- _Task goal_: Edit the records below so that every "sidebar" becomes "side panel", and leave all other text unchanged.

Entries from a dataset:

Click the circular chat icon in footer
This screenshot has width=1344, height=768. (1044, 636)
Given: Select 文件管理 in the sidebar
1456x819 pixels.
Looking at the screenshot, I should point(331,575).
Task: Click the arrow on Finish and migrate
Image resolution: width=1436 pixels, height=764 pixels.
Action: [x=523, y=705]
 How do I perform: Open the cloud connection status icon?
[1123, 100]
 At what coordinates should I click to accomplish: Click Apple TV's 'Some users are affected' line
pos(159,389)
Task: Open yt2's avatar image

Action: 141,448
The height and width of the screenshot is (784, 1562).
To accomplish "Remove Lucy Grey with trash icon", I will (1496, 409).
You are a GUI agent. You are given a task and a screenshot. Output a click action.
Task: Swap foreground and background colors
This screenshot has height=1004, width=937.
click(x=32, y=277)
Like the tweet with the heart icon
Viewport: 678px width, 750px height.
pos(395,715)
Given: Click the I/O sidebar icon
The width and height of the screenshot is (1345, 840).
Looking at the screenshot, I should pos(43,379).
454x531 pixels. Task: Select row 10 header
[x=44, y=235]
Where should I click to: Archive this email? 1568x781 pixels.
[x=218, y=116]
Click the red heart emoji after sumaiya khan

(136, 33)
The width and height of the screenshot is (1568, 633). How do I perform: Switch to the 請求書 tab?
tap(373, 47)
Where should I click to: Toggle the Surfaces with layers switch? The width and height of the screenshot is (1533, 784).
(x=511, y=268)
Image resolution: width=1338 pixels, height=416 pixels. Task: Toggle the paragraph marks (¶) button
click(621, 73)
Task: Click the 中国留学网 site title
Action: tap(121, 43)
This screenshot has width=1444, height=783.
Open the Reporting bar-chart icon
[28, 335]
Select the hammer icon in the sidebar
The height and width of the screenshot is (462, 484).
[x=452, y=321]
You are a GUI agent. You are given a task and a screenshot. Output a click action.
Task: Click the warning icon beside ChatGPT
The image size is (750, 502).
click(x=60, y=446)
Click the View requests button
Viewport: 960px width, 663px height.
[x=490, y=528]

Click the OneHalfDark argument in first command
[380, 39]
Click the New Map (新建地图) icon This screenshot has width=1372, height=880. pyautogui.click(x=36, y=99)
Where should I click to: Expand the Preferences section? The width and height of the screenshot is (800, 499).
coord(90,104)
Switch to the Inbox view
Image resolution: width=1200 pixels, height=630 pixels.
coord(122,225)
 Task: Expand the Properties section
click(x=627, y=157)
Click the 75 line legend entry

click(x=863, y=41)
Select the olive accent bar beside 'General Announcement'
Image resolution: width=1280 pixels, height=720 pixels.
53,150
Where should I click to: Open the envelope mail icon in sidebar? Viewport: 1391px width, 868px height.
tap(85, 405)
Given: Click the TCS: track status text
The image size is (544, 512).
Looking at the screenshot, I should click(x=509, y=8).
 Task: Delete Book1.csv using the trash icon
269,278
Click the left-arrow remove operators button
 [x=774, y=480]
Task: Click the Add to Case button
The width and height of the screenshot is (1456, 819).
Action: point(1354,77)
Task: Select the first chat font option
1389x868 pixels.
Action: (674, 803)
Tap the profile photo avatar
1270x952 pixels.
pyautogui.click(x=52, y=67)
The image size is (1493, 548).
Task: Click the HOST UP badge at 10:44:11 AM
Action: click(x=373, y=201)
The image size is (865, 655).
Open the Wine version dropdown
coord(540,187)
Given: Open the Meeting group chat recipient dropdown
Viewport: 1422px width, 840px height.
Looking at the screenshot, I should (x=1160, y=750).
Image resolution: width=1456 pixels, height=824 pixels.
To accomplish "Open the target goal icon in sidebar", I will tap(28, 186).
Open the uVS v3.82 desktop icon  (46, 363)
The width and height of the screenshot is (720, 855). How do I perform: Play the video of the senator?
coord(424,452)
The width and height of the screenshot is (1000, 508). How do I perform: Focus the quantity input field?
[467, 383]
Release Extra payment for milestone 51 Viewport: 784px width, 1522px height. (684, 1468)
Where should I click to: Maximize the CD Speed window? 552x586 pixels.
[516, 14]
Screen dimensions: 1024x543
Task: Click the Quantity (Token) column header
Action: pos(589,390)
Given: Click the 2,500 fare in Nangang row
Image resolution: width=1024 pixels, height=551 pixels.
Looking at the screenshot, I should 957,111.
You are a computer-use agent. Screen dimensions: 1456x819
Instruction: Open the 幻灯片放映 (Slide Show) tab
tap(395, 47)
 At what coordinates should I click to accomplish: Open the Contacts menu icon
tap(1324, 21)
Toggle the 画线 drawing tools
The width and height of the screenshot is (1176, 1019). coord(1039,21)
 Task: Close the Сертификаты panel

- _The completed task_:
Click the circular chat icon in footer
This screenshot has width=1344, height=768. (1044, 636)
Given: Select 文件管理 in the side panel
1456x819 pixels.
Looking at the screenshot, I should point(331,575).
Task: Click the arrow on Finish and migrate
Image resolution: width=1436 pixels, height=764 pixels.
Action: [x=523, y=705]
 How do I perform: Open the cloud connection status icon?
[1123, 100]
 At what coordinates should I click to accomplish: Click Apple TV's 'Some users are affected' line
pos(159,389)
Task: Open yt2's avatar image

Action: 141,448
The height and width of the screenshot is (784, 1562).
To accomplish "Remove Lucy Grey with trash icon", I will (1496, 409).
You are a GUI agent. You are given a task and a screenshot. Output a click action.
Task: Swap foreground and background colors
This screenshot has height=1004, width=937.
click(x=32, y=277)
Like the tweet with the heart icon
Viewport: 678px width, 750px height.
pos(395,715)
Given: Click the I/O side panel icon
The width and height of the screenshot is (1345, 840).
Looking at the screenshot, I should pos(43,379).
454x531 pixels. Task: Select row 10 header
[x=44, y=235]
Where should I click to: Archive this email? 1568x781 pixels.
[x=218, y=116]
Click the red heart emoji after sumaiya khan

(136, 33)
The width and height of the screenshot is (1568, 633). How do I perform: Switch to the 請求書 tab?
tap(373, 47)
Where should I click to: Toggle the Surfaces with layers switch? The width and height of the screenshot is (1533, 784).
(x=511, y=268)
Image resolution: width=1338 pixels, height=416 pixels. Task: Toggle the paragraph marks (¶) button
click(621, 73)
Task: Click the 中国留学网 site title
Action: tap(121, 43)
This screenshot has width=1444, height=783.
Open the Reporting bar-chart icon
[28, 335]
Select the hammer icon in the side panel
The height and width of the screenshot is (462, 484).
[x=452, y=321]
You are a GUI agent. You are given a task and a screenshot. Output a click action.
Task: Click the warning icon beside ChatGPT
The image size is (750, 502).
click(x=60, y=446)
Click the View requests button
Viewport: 960px width, 663px height.
[x=490, y=528]

Click the OneHalfDark argument in first command
[380, 39]
Click the New Map (新建地图) icon This screenshot has width=1372, height=880. pyautogui.click(x=36, y=99)
Where should I click to: Expand the Preferences section? The width and height of the screenshot is (800, 499).
coord(90,104)
Switch to the Inbox view
Image resolution: width=1200 pixels, height=630 pixels.
coord(122,225)
 Task: Expand the Properties section
click(x=627, y=157)
Click the 75 line legend entry

click(x=863, y=41)
Select the olive accent bar beside 'General Announcement'
Image resolution: width=1280 pixels, height=720 pixels.
53,150
Where should I click to: Open the envelope mail icon in side panel? Viewport: 1391px width, 868px height.
tap(85, 405)
Given: Click the TCS: track status text
The image size is (544, 512).
Looking at the screenshot, I should click(x=509, y=8).
 Task: Delete Book1.csv using the trash icon
269,278
Click the left-arrow remove operators button
 [x=774, y=480]
Task: Click the Add to Case button
The width and height of the screenshot is (1456, 819).
Action: point(1354,77)
Task: Select the first chat font option
1389x868 pixels.
Action: (674, 803)
Tap the profile photo avatar
1270x952 pixels.
pyautogui.click(x=52, y=67)
The image size is (1493, 548).
Task: Click the HOST UP badge at 10:44:11 AM
Action: click(x=373, y=201)
The image size is (865, 655).
Open the Wine version dropdown
coord(540,187)
Given: Open the Meeting group chat recipient dropdown
Viewport: 1422px width, 840px height.
Looking at the screenshot, I should (x=1160, y=750).
Image resolution: width=1456 pixels, height=824 pixels.
To accomplish "Open the target goal icon in side panel", I will tap(28, 186).
Open the uVS v3.82 desktop icon  (46, 363)
The width and height of the screenshot is (720, 855). How do I perform: Play the video of the senator?
coord(424,452)
The width and height of the screenshot is (1000, 508). How do I perform: Focus the quantity input field?
[467, 383]
Release Extra payment for milestone 51 Viewport: 784px width, 1522px height. (684, 1468)
Where should I click to: Maximize the CD Speed window? 552x586 pixels.
[516, 14]
Screen dimensions: 1024x543
Task: Click the Quantity (Token) column header
Action: pos(589,390)
Given: Click the 2,500 fare in Nangang row
Image resolution: width=1024 pixels, height=551 pixels.
Looking at the screenshot, I should 957,111.
You are a computer-use agent. Screen dimensions: 1456x819
Instruction: Open the 幻灯片放映 (Slide Show) tab
tap(395, 47)
 At what coordinates should I click to accomplish: Open the Contacts menu icon
tap(1324, 21)
Toggle the 画线 drawing tools
The width and height of the screenshot is (1176, 1019). coord(1039,21)
 Task: Close the Сертификаты panel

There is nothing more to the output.